## WHAT YOU SHOULD DO
Print all the data that follows exactly, images excluded.

Segment Open

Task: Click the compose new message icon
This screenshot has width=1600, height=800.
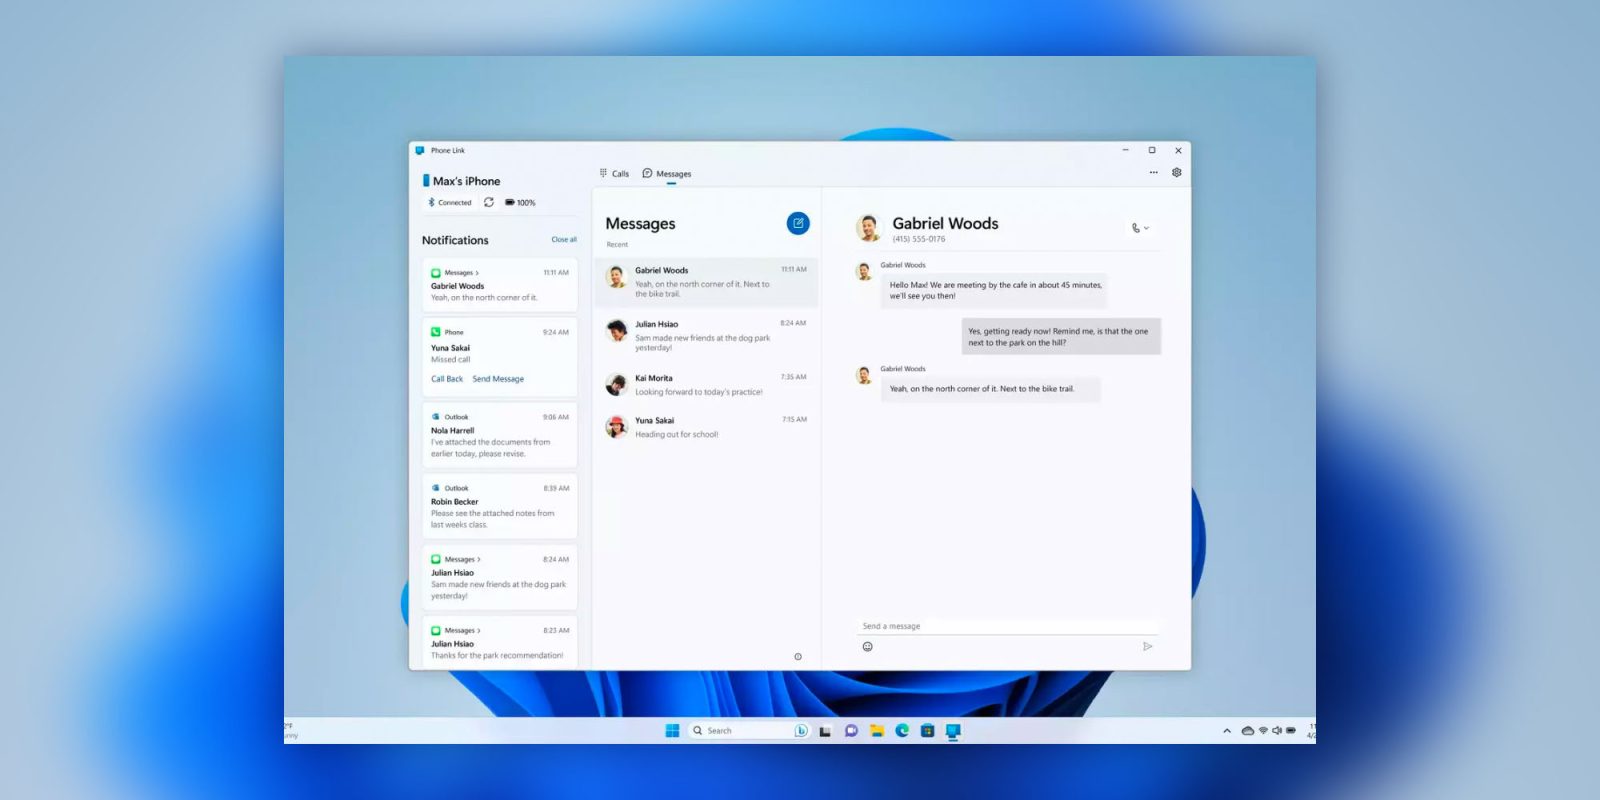Action: tap(797, 224)
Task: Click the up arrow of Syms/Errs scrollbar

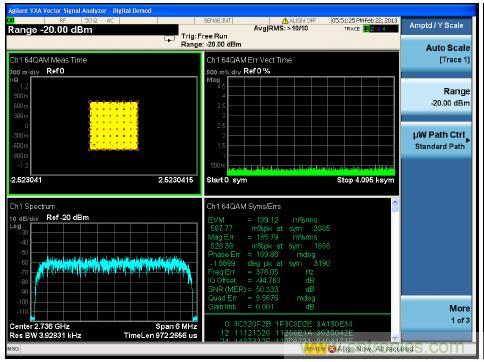Action: pyautogui.click(x=395, y=202)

Segment Closed

## ANSWER SECTION
Task: Click the compose new message icon
This screenshot has width=1600, height=800.
Action: tap(797, 224)
Task: Click the up arrow of Syms/Errs scrollbar

Action: pyautogui.click(x=395, y=202)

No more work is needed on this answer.